■ **Directions**
Reprint all entries without any alteration.

==*==

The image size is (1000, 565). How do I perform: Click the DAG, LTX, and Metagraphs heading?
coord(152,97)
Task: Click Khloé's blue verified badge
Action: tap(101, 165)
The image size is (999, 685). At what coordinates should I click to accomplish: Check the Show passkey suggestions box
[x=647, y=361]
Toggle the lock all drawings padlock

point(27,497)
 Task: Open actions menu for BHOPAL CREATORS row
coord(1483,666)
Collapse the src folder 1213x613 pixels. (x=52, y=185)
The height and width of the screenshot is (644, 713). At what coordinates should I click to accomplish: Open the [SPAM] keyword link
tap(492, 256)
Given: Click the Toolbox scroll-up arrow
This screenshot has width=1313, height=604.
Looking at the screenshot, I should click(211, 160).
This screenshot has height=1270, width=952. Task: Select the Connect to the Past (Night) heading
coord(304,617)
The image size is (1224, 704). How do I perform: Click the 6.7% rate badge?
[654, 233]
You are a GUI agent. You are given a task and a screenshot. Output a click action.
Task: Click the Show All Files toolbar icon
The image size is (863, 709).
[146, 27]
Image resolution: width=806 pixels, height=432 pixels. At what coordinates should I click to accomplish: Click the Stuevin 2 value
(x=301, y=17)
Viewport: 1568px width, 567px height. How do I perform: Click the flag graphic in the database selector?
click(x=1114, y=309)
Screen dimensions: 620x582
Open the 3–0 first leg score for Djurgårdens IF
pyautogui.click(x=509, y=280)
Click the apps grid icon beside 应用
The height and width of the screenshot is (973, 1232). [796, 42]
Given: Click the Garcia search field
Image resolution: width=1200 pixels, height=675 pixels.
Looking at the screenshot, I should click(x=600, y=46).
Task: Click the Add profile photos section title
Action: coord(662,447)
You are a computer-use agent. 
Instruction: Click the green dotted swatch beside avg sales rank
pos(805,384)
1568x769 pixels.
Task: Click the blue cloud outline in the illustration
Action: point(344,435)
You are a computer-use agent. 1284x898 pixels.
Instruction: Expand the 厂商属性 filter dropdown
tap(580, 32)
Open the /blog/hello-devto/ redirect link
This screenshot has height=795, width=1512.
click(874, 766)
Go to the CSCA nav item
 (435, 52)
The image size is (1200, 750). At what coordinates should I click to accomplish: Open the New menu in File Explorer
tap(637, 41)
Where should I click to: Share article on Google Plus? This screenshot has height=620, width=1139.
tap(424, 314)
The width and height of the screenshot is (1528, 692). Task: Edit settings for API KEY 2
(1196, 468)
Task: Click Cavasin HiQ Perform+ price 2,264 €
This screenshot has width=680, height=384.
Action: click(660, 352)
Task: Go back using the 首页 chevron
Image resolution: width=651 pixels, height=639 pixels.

==*==

■ **Solution for this exercise**
The image size is (1000, 565). How do I perform: Click the DAG, LTX, and Metagraphs heading?
coord(152,97)
Task: Click Khloé's blue verified badge
Action: tap(101, 165)
The image size is (999, 685). At what coordinates should I click to accomplish: Check the Show passkey suggestions box
[x=647, y=361]
Toggle the lock all drawings padlock

point(27,497)
 Task: Open actions menu for BHOPAL CREATORS row
coord(1483,666)
Collapse the src folder 1213x613 pixels. (x=52, y=185)
The height and width of the screenshot is (644, 713). At what coordinates should I click to accomplish: Open the [SPAM] keyword link
tap(492, 256)
Given: Click the Toolbox scroll-up arrow
This screenshot has width=1313, height=604.
Looking at the screenshot, I should click(211, 160).
This screenshot has height=1270, width=952. Task: Select the Connect to the Past (Night) heading
coord(304,617)
The image size is (1224, 704). How do I perform: Click the 6.7% rate badge?
[654, 233]
You are a GUI agent. You are given a task and a screenshot. Output a click action.
Task: Click the Show All Files toolbar icon
The image size is (863, 709).
[146, 27]
Image resolution: width=806 pixels, height=432 pixels. At what coordinates should I click to accomplish: Click the Stuevin 2 value
(x=301, y=17)
Viewport: 1568px width, 567px height. How do I perform: Click the flag graphic in the database selector?
click(x=1114, y=309)
Screen dimensions: 620x582
Open the 3–0 first leg score for Djurgårdens IF
pyautogui.click(x=509, y=280)
Click the apps grid icon beside 应用
The height and width of the screenshot is (973, 1232). [796, 42]
Given: Click the Garcia search field
Image resolution: width=1200 pixels, height=675 pixels.
Looking at the screenshot, I should click(x=600, y=46).
Task: Click the Add profile photos section title
Action: coord(662,447)
You are a computer-use agent. 
Instruction: Click the green dotted swatch beside avg sales rank
pos(805,384)
1568x769 pixels.
Task: Click the blue cloud outline in the illustration
Action: point(344,435)
You are a computer-use agent. 1284x898 pixels.
Instruction: Expand the 厂商属性 filter dropdown
tap(580, 32)
Open the /blog/hello-devto/ redirect link
This screenshot has height=795, width=1512.
click(874, 766)
Go to the CSCA nav item
 (435, 52)
The image size is (1200, 750). At what coordinates should I click to accomplish: Open the New menu in File Explorer
tap(637, 41)
Where should I click to: Share article on Google Plus? This screenshot has height=620, width=1139.
tap(424, 314)
The width and height of the screenshot is (1528, 692). Task: Edit settings for API KEY 2
(1196, 468)
Task: Click Cavasin HiQ Perform+ price 2,264 €
This screenshot has width=680, height=384.
Action: click(660, 352)
Task: Go back using the 首页 chevron
Image resolution: width=651 pixels, height=639 pixels.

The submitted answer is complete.